It should be simple and brilliant. While the 10-year Treasury is paying around 3.5%, and a five-year CD is in that neighborhood, bank stocks are yielding an average of around 6%.

It's easy, just collect the dividend and wait for the banks to come back. After all, who thinks bank stocks will still be depressed in five years?

Here's the problem. Many banks with tantalizing yields have one foot on a dividend cut and the other foot on a banana peel. So, you better be very selective about which banks you buy or hold.

They'll cut like a cheap horror movie slasher
How imperiled are bank dividends? Well, dividend payouts are at their second highest level since 1990, a level that will be difficult to maintain. Dividends require extra cash that banks increasingly don't have. In fact, Donald Kohn, vice chairman at the Federal Reserve, recently suggested to the Senate Banking Committee that many banks should consider cutting their dividends to reduce strain on their balance sheets.

Banks have already begun doing precisely that. The past 12 months have set an all-time record for dividend cuts or eliminations by S&P 500 companies; most of these have been financial stocks. Many of the larger banks have high relative dividend payouts and thinning capital cushions. To use an extreme illustration, Oppenheimer analyst Meredith Whitney estimates that this year Citigroup (NYSE: C) will earn $1.43 less per share than it pays out in dividends.

Which banks will cut?
As banks become increasingly strapped for cash, they typically first stop any stock repurchases. Then, they raise cash by issuing preferred stock. After that, they're most likely coming for the dividend.

Banks most at risk to cut are banks with high dividend payouts, that undergo large write-offs, and that have already exhausted alternatives by stopping share buy-back programs and issuing preferred stock. Analyst Kevin St. Pierre of Sanford C. Bernstein & Co. estimates that Bank of America (NYSE: BAC), SunTrust Banks (NYSE: STI) and Wachovia (NYSE: WB) are all at risk to cut dividends, because they all have yields higher than 4% and they already have large preferred stock issues outstanding.

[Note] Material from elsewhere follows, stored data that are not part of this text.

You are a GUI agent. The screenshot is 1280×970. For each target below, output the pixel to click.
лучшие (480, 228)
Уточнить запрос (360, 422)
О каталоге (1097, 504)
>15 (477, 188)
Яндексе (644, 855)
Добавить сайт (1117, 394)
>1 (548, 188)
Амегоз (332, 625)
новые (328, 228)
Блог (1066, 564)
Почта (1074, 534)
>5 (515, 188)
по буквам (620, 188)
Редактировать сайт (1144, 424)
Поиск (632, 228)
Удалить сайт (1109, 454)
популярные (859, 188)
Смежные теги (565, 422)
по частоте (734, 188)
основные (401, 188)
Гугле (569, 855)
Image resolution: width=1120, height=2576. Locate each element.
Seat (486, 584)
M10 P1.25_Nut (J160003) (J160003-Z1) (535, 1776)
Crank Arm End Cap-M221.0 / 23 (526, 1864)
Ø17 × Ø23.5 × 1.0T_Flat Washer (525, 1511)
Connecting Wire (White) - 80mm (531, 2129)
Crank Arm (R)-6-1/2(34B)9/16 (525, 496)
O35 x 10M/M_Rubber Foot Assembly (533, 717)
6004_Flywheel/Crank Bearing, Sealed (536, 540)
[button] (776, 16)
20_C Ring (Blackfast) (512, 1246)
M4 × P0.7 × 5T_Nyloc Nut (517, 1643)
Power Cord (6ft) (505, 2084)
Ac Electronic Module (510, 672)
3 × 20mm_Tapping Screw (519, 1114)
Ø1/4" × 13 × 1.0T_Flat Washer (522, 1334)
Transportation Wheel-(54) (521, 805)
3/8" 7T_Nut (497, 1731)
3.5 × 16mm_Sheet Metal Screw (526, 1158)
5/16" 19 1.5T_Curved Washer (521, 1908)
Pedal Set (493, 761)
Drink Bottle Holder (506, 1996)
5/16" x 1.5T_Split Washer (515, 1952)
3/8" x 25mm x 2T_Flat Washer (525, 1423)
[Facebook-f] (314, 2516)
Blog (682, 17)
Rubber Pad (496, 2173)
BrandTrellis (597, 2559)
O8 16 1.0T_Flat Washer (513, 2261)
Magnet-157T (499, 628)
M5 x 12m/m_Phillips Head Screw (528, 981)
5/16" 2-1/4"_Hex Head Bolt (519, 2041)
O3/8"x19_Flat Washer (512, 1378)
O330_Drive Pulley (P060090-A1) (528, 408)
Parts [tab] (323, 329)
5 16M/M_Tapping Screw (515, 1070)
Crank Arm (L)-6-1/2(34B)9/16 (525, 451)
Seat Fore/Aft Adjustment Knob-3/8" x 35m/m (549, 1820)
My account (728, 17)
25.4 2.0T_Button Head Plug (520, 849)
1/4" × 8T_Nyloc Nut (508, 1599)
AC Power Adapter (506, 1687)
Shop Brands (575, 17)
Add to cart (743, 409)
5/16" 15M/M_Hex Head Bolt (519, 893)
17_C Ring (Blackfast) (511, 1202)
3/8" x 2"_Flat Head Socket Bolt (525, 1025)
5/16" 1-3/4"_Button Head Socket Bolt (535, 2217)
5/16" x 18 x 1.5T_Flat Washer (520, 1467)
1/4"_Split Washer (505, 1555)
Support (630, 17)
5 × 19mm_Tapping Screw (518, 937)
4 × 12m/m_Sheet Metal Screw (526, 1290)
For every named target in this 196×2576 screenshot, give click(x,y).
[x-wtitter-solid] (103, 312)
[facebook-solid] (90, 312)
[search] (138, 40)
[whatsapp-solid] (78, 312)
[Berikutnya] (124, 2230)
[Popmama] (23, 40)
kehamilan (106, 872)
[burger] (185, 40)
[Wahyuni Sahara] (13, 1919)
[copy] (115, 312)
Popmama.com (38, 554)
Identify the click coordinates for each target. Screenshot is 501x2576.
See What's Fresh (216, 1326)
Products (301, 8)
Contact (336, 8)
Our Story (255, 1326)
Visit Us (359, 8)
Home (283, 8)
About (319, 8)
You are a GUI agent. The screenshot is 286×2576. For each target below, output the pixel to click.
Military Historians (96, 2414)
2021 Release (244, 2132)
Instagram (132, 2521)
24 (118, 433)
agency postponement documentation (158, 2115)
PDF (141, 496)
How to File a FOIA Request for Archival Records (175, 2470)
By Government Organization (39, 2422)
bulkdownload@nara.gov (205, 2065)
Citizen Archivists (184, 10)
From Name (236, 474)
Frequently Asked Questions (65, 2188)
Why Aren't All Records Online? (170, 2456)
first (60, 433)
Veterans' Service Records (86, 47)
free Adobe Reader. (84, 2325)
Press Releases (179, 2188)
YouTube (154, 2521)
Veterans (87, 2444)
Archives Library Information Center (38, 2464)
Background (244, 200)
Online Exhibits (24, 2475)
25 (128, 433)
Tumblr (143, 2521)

Whitney, who made her reputation last October by accurately predicting Citigroup's dividend cut, also predicts that Citigroup, Wachovia and Wells Fargo (NYSE: WFC) will all report weaker-than-expected earnings this spring, likely leading to dividend cuts. Both analysts feel Wachovia, with a yield of nearly 9%, is at high risk.

What looks OK?
Of course, banks are safer when the reverse is true; when they have lower relative payouts and stronger capital cushions. St. Pierre considers JPMorgan Chase  (NYSE: JPM) and Capital One (NYSE: COF) to be among such banks.

I still love the idea of taking advantage of this environment and buying banks cheap. If you can collect a nice dividend while you wait for the price to come back, it's a beautiful thing. But, be extremely careful to be in the right banks. A dividend cut and the likely ensuing price decline can really throw a wrench in the works.